[Collection entries]
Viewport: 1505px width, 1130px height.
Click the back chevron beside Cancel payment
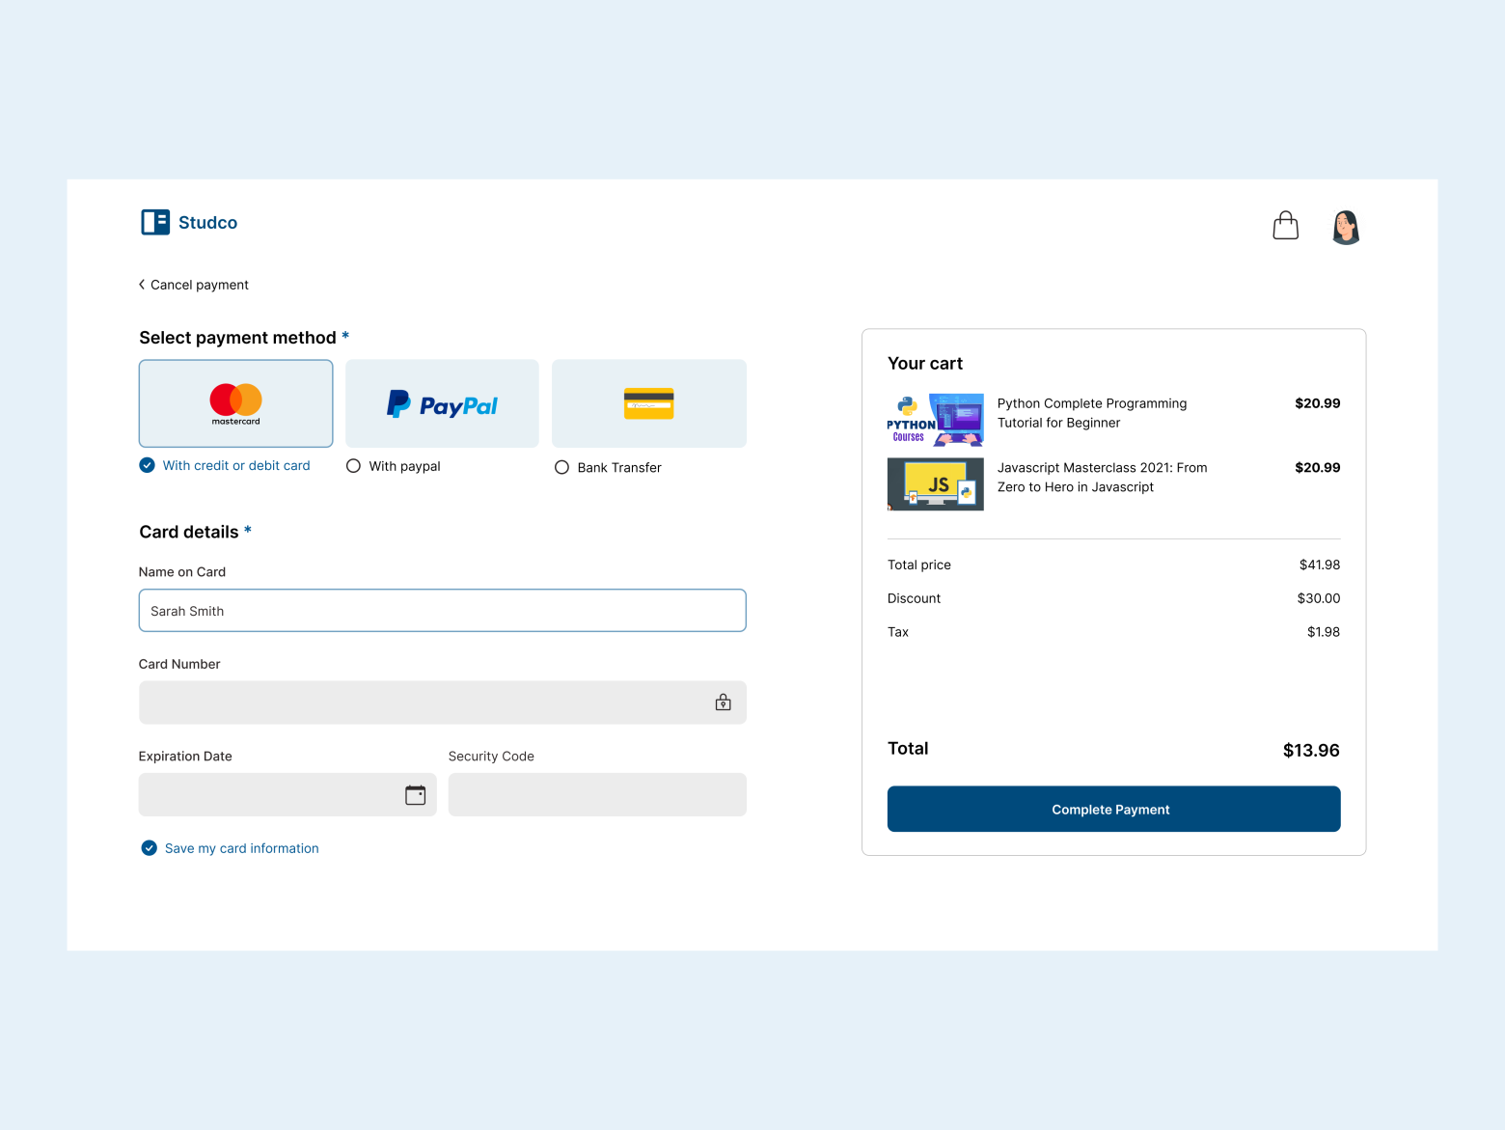[x=141, y=284]
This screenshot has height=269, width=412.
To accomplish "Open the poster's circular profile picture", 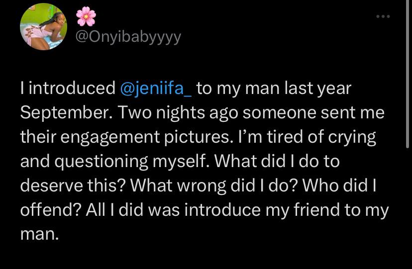I will tap(44, 27).
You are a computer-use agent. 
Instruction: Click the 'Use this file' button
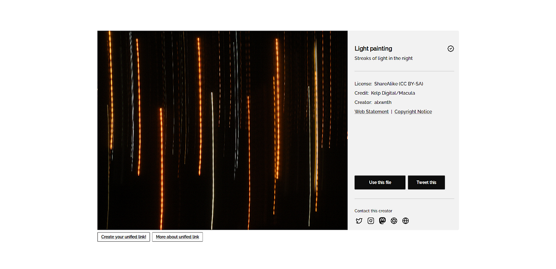[379, 182]
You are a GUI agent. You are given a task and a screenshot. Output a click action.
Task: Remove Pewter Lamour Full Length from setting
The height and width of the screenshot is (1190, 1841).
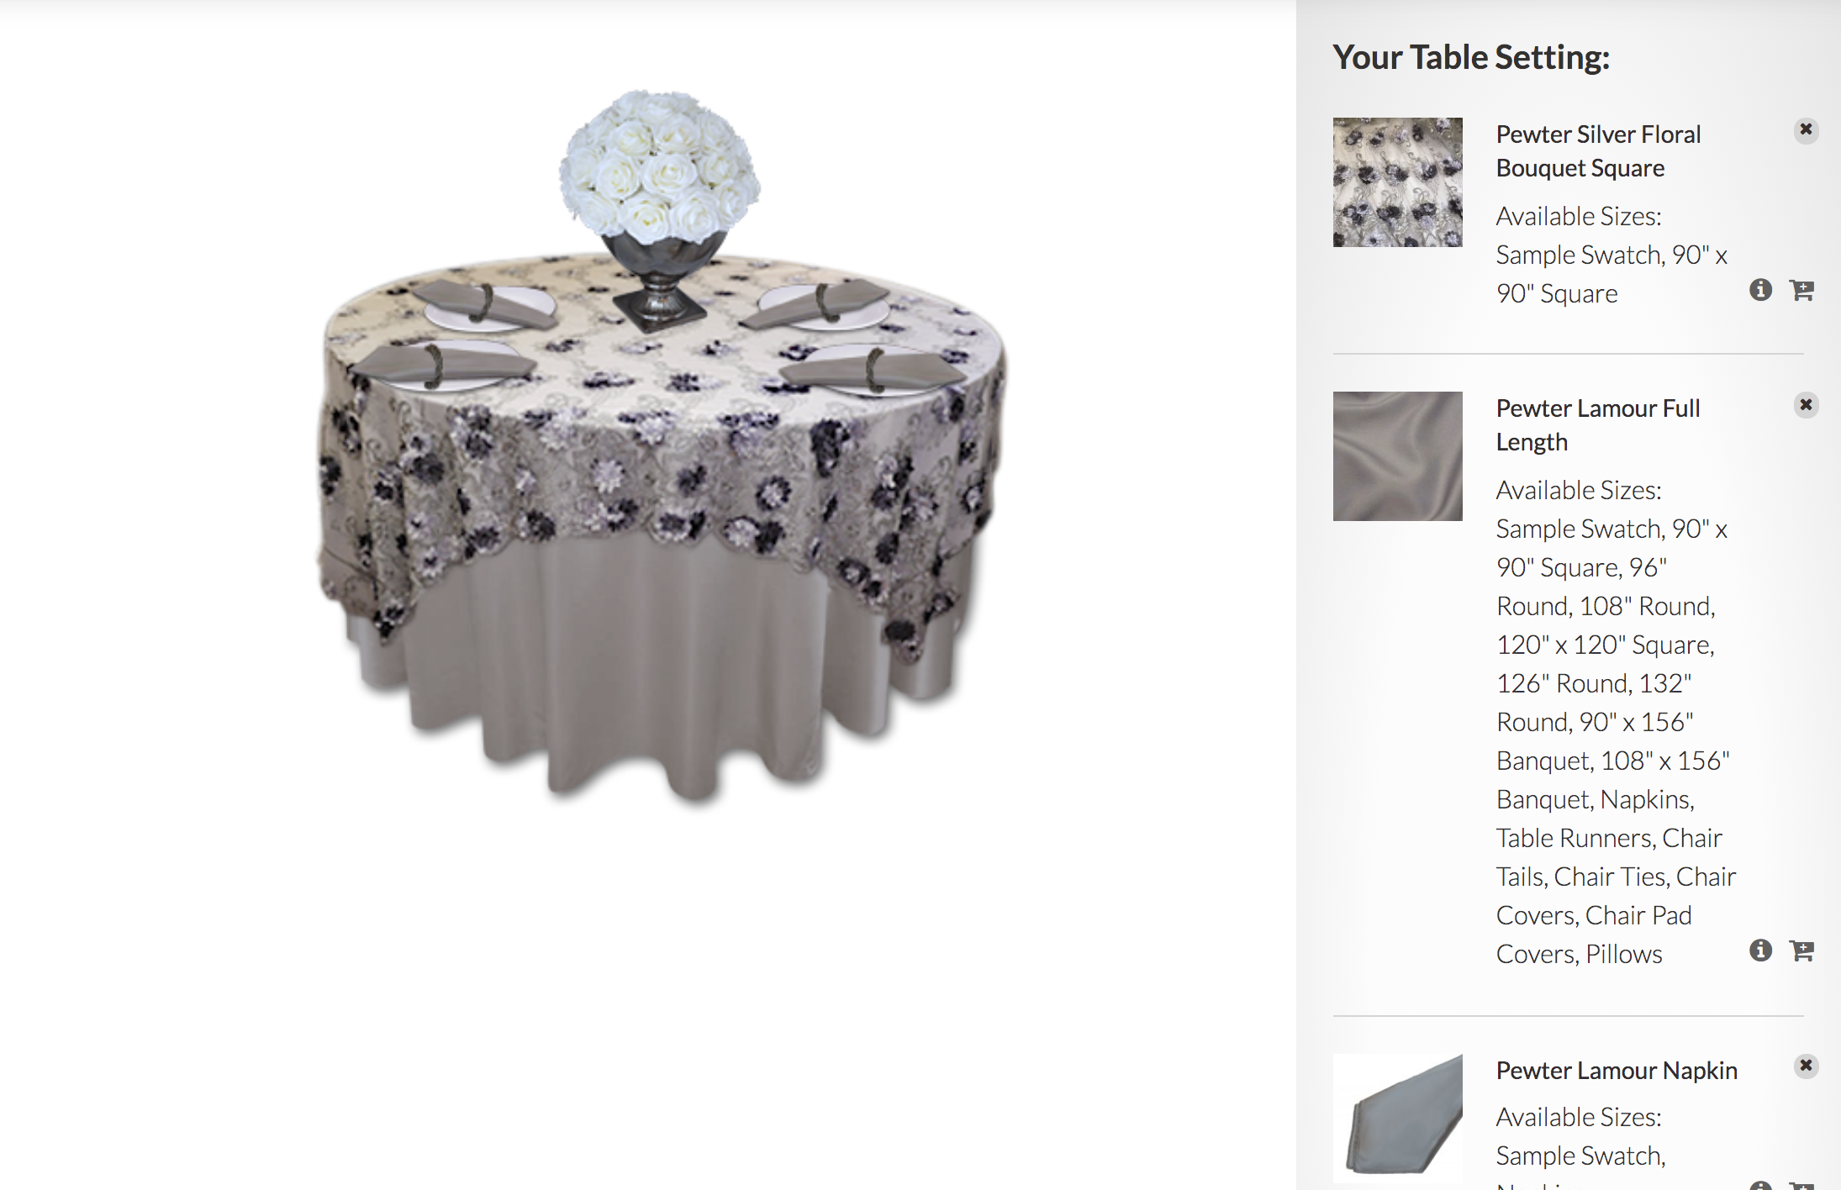pyautogui.click(x=1806, y=405)
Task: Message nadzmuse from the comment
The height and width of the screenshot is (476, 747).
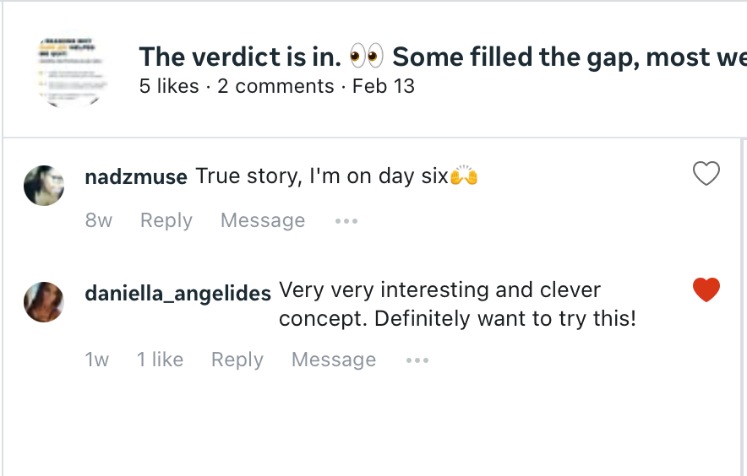Action: (x=263, y=220)
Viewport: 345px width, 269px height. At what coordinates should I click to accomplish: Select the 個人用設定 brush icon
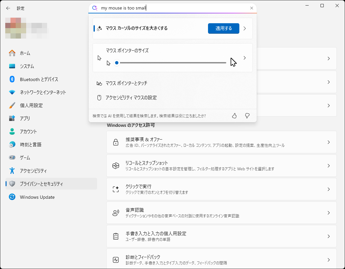click(x=12, y=105)
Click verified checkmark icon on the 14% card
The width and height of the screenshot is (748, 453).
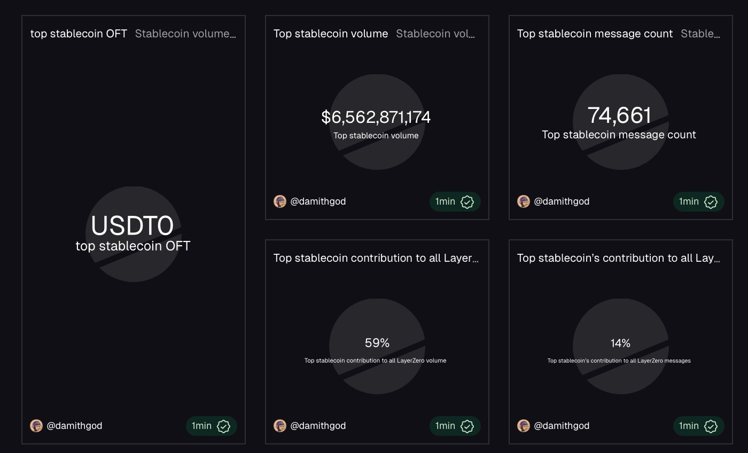click(711, 426)
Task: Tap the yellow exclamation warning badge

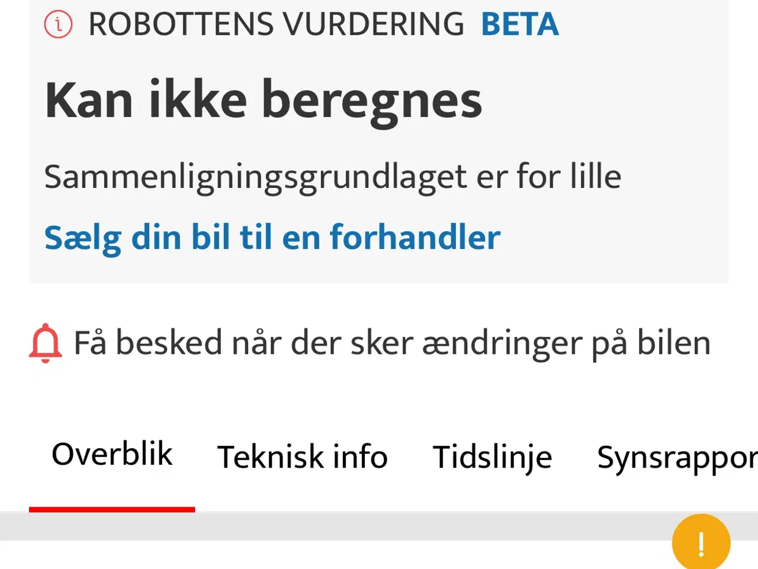Action: coord(701,542)
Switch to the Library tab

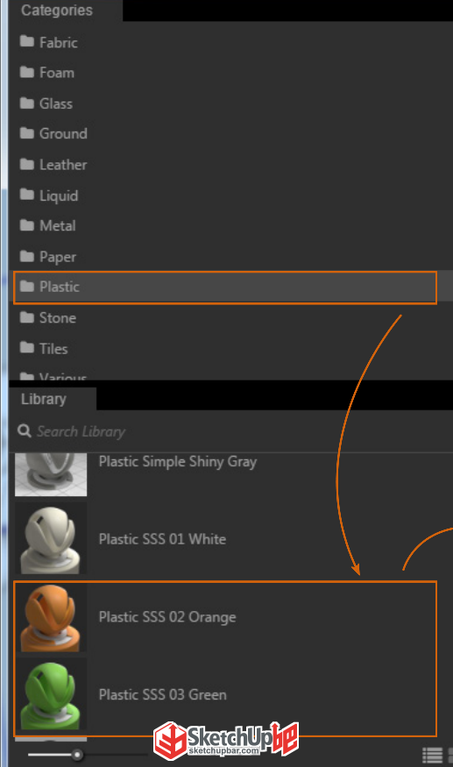[44, 399]
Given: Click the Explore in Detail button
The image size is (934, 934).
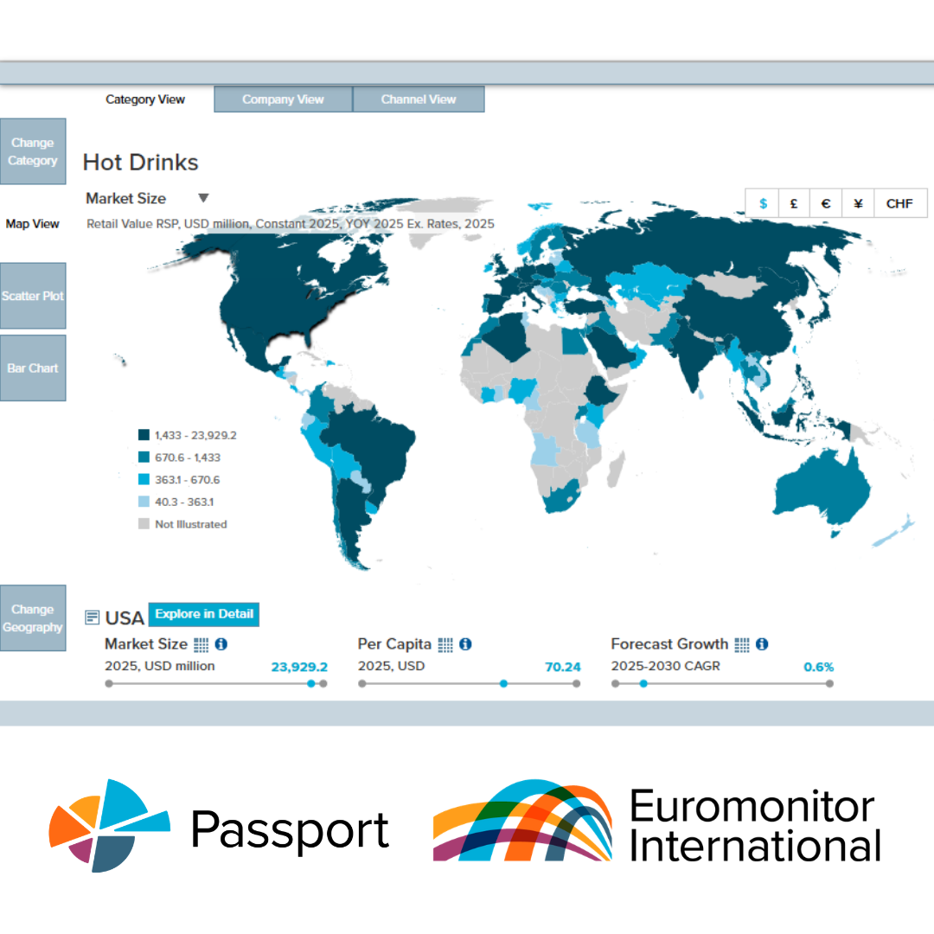Looking at the screenshot, I should (204, 614).
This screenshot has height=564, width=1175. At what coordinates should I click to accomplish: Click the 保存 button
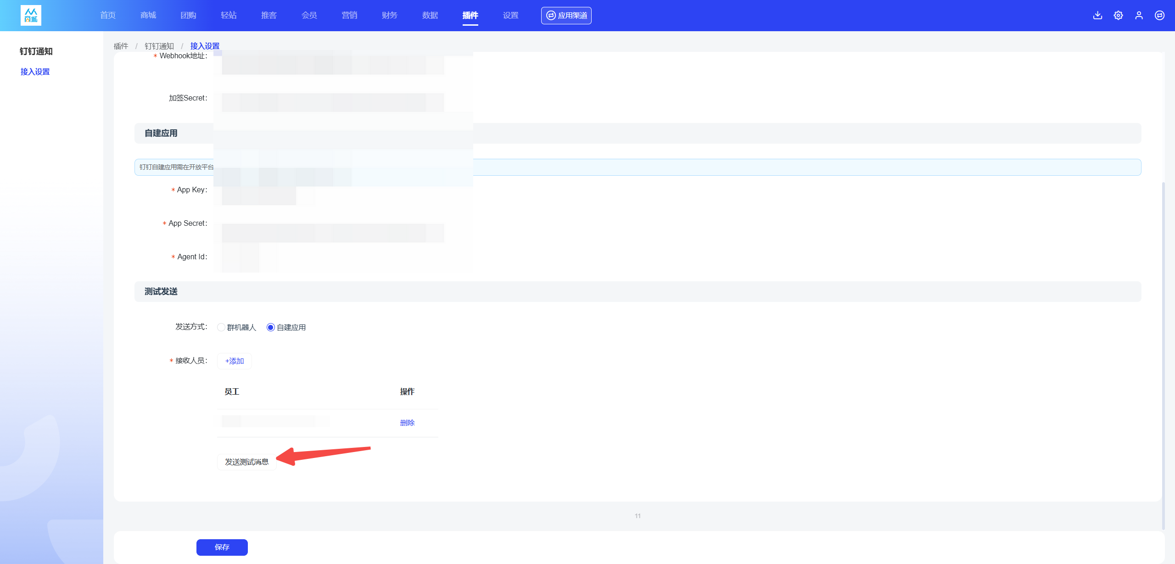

## PROMPT
Filter the lines above so that only those with the string "from" remain, then copy them.

## REPLY
Task: Remove Pewter Lamour Full Length from setting
Task: Message nadzmuse from the comment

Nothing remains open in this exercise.